__Exercise goal__
Would you give the entries again word for word, with no pictures in the copy?

--- Provided data Enclosed Below ---

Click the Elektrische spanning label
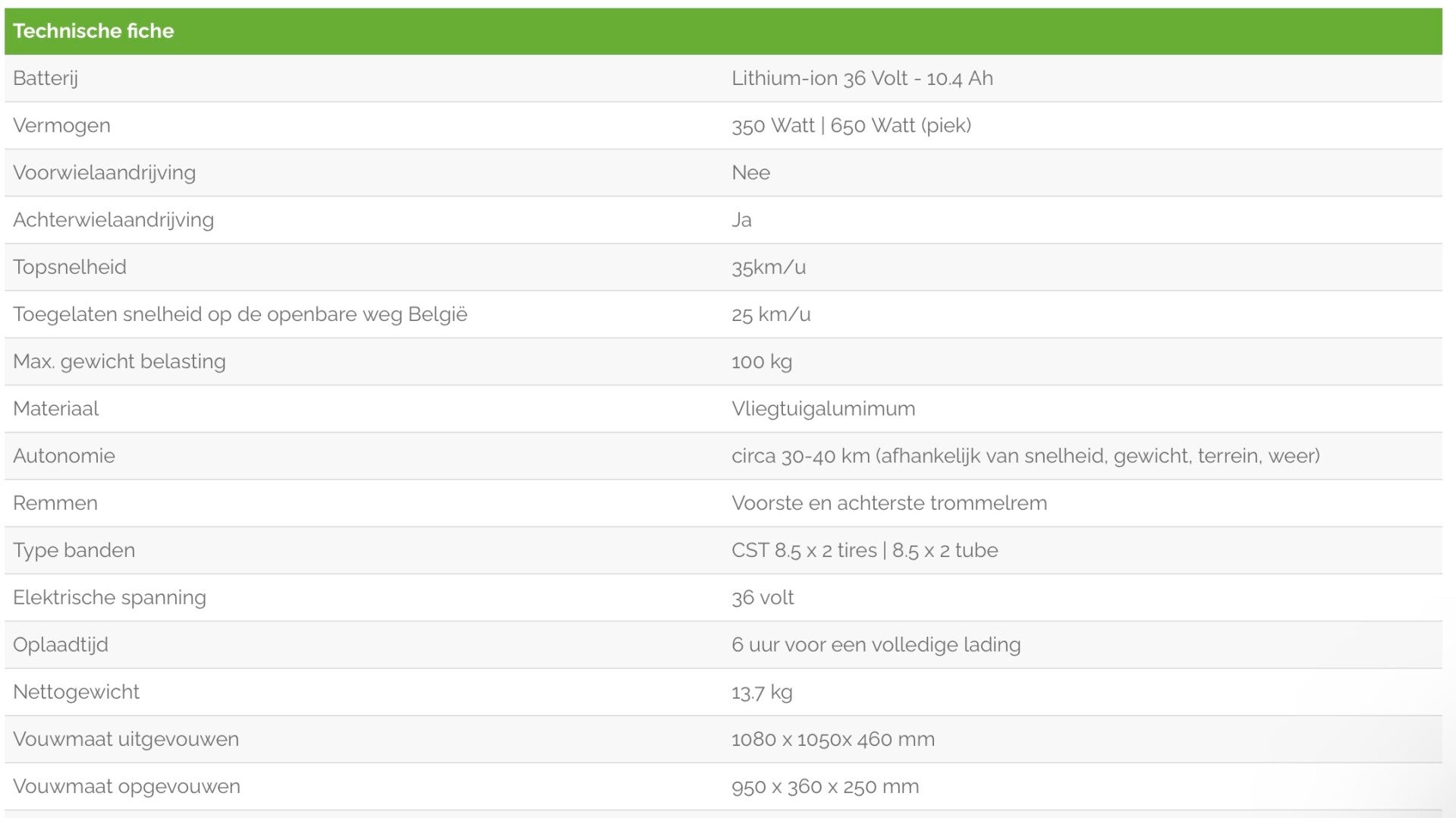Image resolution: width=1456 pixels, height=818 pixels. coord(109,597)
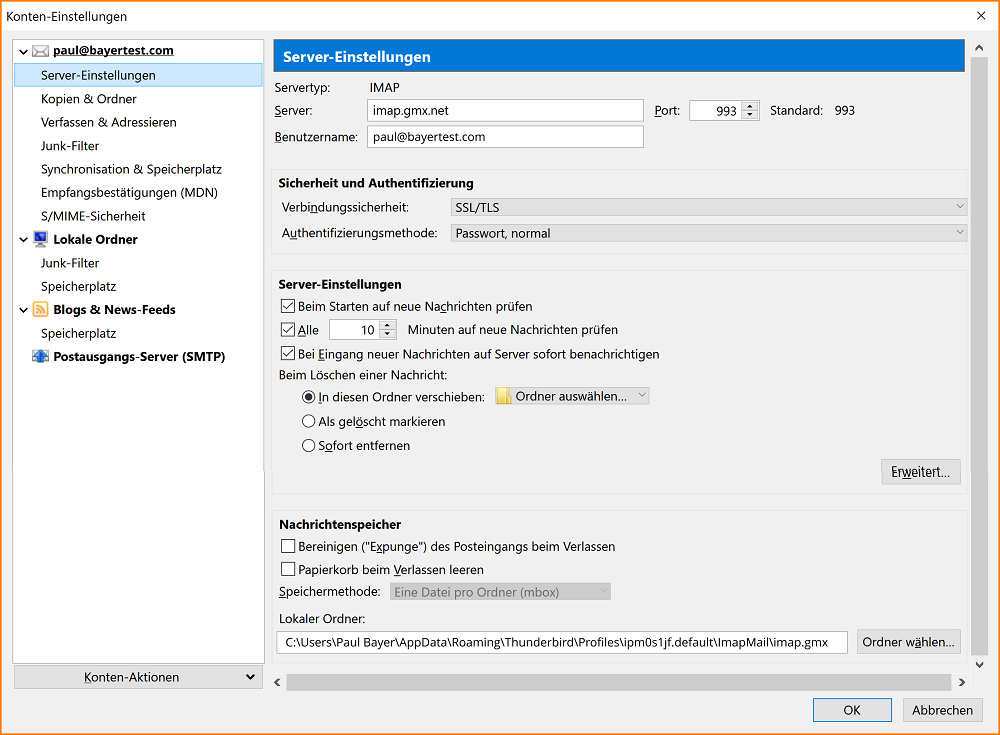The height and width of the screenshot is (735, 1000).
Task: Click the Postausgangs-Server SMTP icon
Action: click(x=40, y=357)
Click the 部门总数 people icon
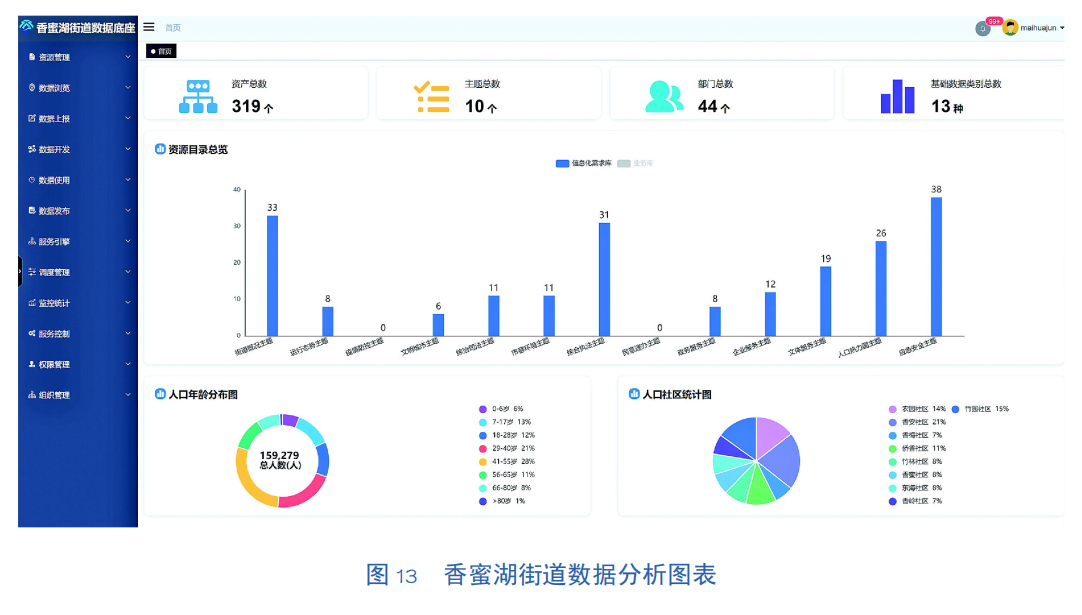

--- End of Enclosed Provided data ---

__Output__
Click the Elektrische spanning label
Image resolution: width=1456 pixels, height=818 pixels. coord(109,597)
The height and width of the screenshot is (735, 1000).
Task: Click the Postausgangs-Server SMTP icon
Action: click(x=40, y=357)
Click the 部门总数 people icon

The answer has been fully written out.